■ Task material ■
======
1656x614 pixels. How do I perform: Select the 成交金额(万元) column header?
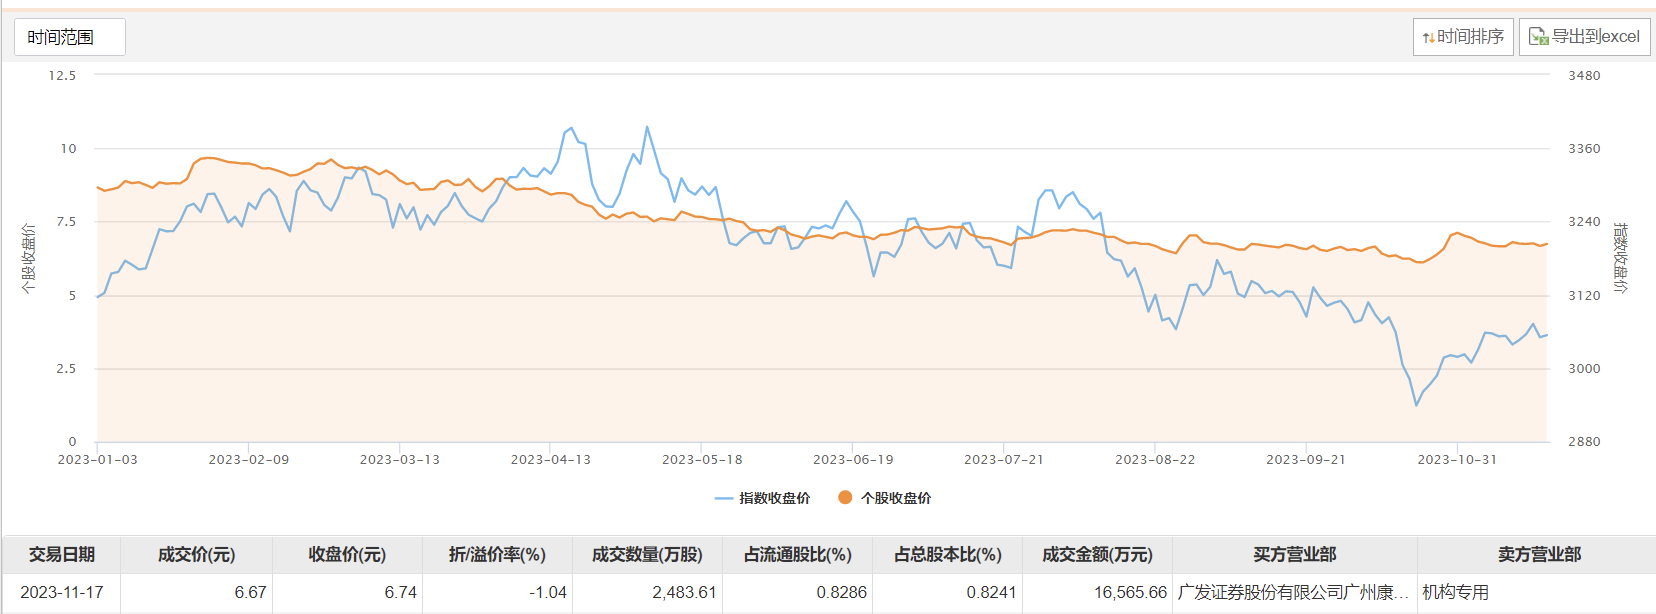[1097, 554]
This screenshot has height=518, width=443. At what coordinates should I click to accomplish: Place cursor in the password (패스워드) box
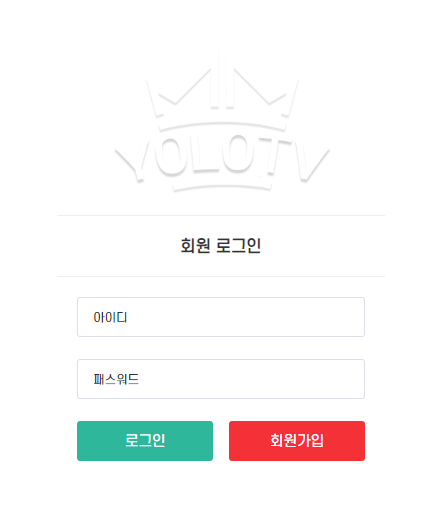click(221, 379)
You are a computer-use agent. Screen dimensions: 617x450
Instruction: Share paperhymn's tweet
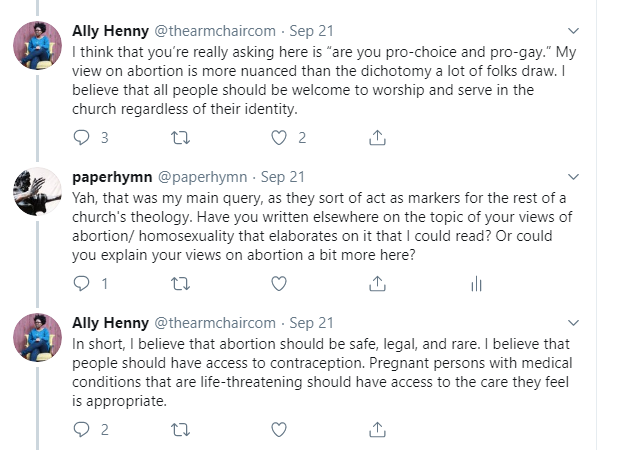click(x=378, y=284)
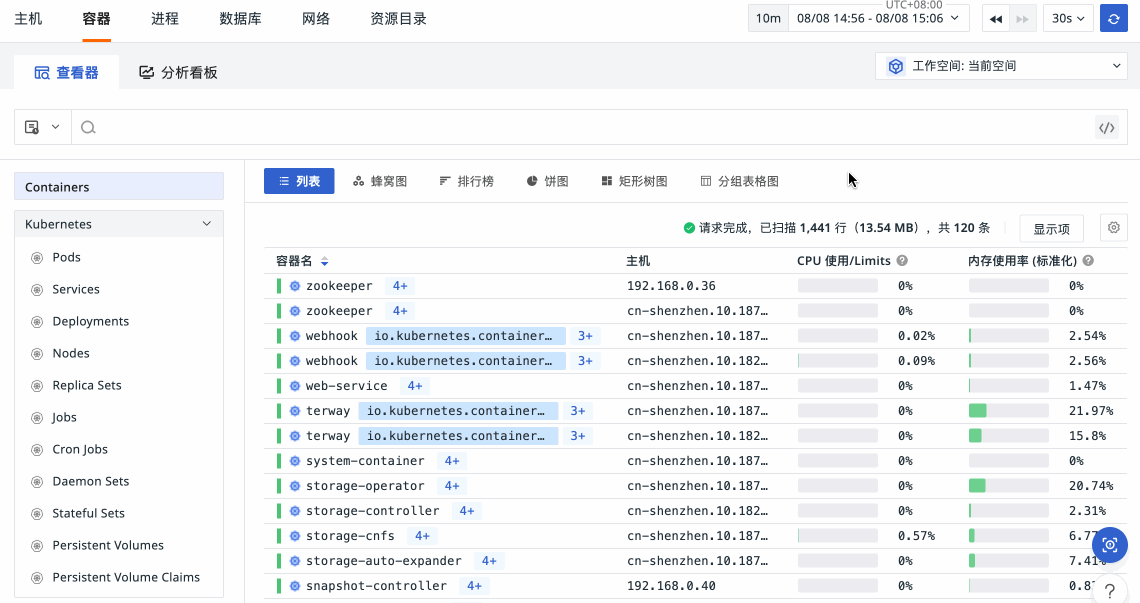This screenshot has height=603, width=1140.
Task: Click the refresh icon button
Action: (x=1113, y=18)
======
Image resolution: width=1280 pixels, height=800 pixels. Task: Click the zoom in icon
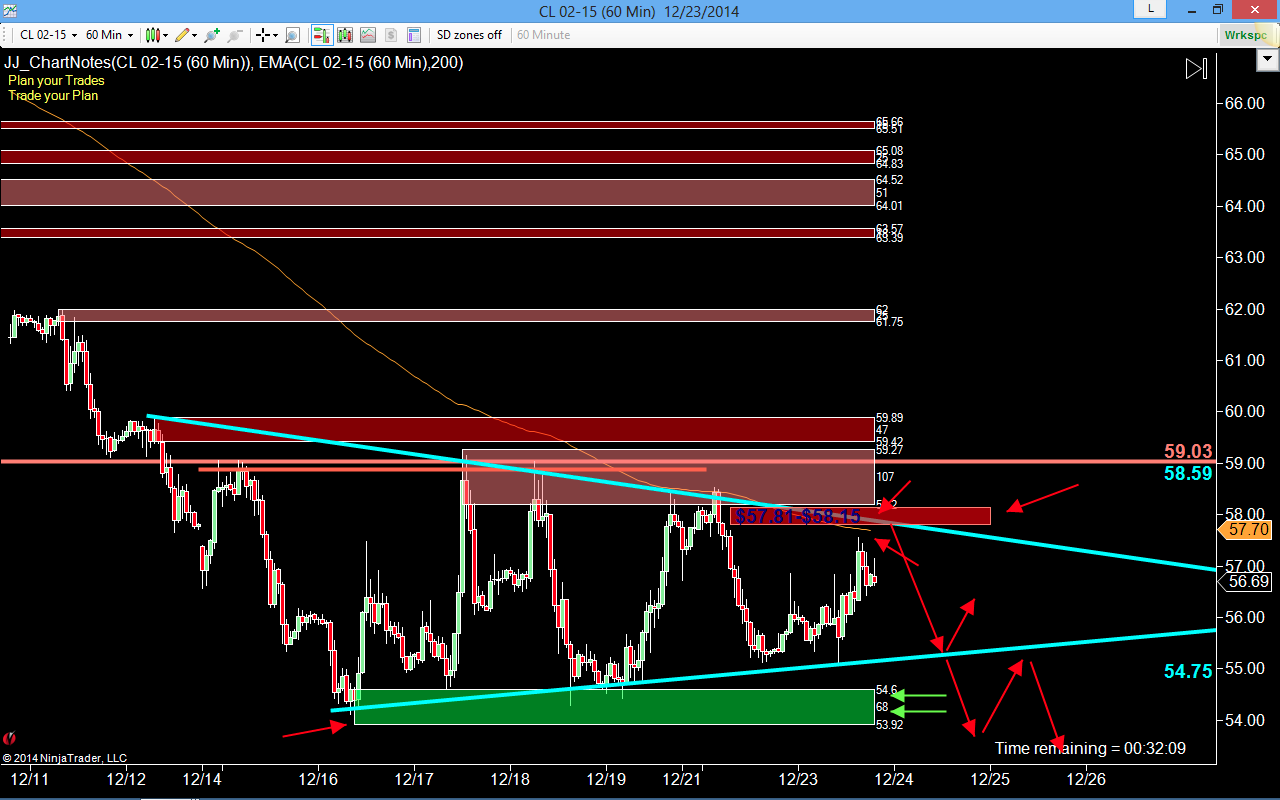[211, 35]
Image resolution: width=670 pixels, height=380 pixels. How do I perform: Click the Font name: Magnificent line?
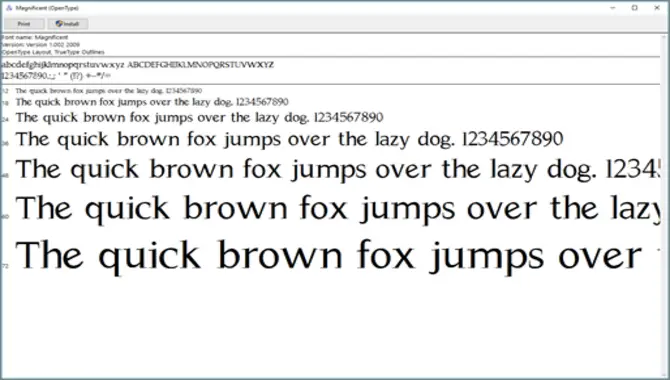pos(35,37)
======
■ Activity ■
Make an exact copy of the lines above, beginning with the line with "This screenshot has height=518, width=443." and ending with the line with "You are a computer-use", and keep the pictures out of it.

■ Result ■
This screenshot has height=518, width=443. At what coordinates should I click to accomplish: Place cursor in the password (패스워드) box
click(221, 379)
You are a computer-use agent. Screen dimensions: 617x450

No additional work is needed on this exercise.